Statistical analysis
With 20 clusters in each group, the trial had approximately 80% power to detect an 8-percentage point difference in prevalence, assuming a two-sided alpha level of 0·05 and SD of 0·10. In the primary prespecified analysis, the prevalence of ocular chlamydia among children aged 0–5 years was compared between the two treatment groups. Cluster-level prevalence estimates from months 12, 24, and 36 were modelled in a mixed-effects linear regression model, using cluster-level baseline chlamydia prevalence, study month, and treatment assignment as covariates and a random intercept for study cluster.
A similar approach was used for the secondary chlamydia outcomes in the 6–9 years and 10 years and older age strata. For the secondary chlamydial load outcome, a cluster-level index was estimated for the 0–5 year population of each cluster at each timepoint as the mean of the log-transformed chlamydial load, including only those children with positive PCR results. This cluster-level index was analysed in a mixed-effects linear regression model similar to the primary analysis, except for being weighted by the number of positives per community. Seropositivity was defined as the presence of antibodies against both Pgp3 and CT694. Cluster-level serological outcomes at the final 36-month timepoint were compared between groups in a linear regression model adjusted for baseline seroprevalence.

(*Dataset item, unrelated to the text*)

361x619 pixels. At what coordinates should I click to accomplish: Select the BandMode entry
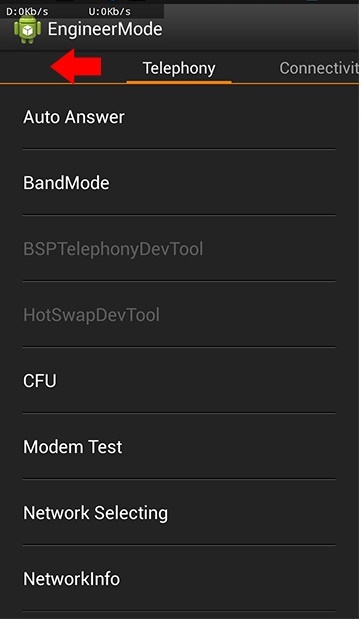(179, 183)
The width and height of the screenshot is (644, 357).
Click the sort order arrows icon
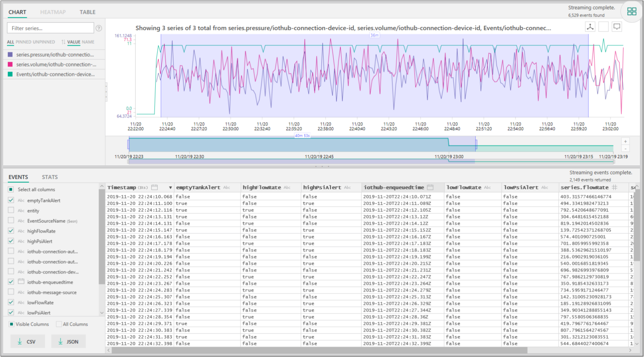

All analyses were done in an intention-to-treat fashion without adjustment for post-randomisation covariates; statistical significance was determined by Monte Carlo permutation of the regression coefficient (10 000 permutations). Missing outcome data were not encountered given the study’s design (ie, repeated cross-sectional random samples). Between-community variability was expressed for the outcome measures as an intraclass correlation coefficient (ICC), estimated with a resampling method for binary outcomes (R package ICCbin) and with the ANOVA method for continuous outcomes (R package ICC). All analyses were done with R (version 4). The study was registered on ClinicalTrials.gov (NCT02754583) and overseen by a Data and Safety Monitoring Committee. No interim analyses were done.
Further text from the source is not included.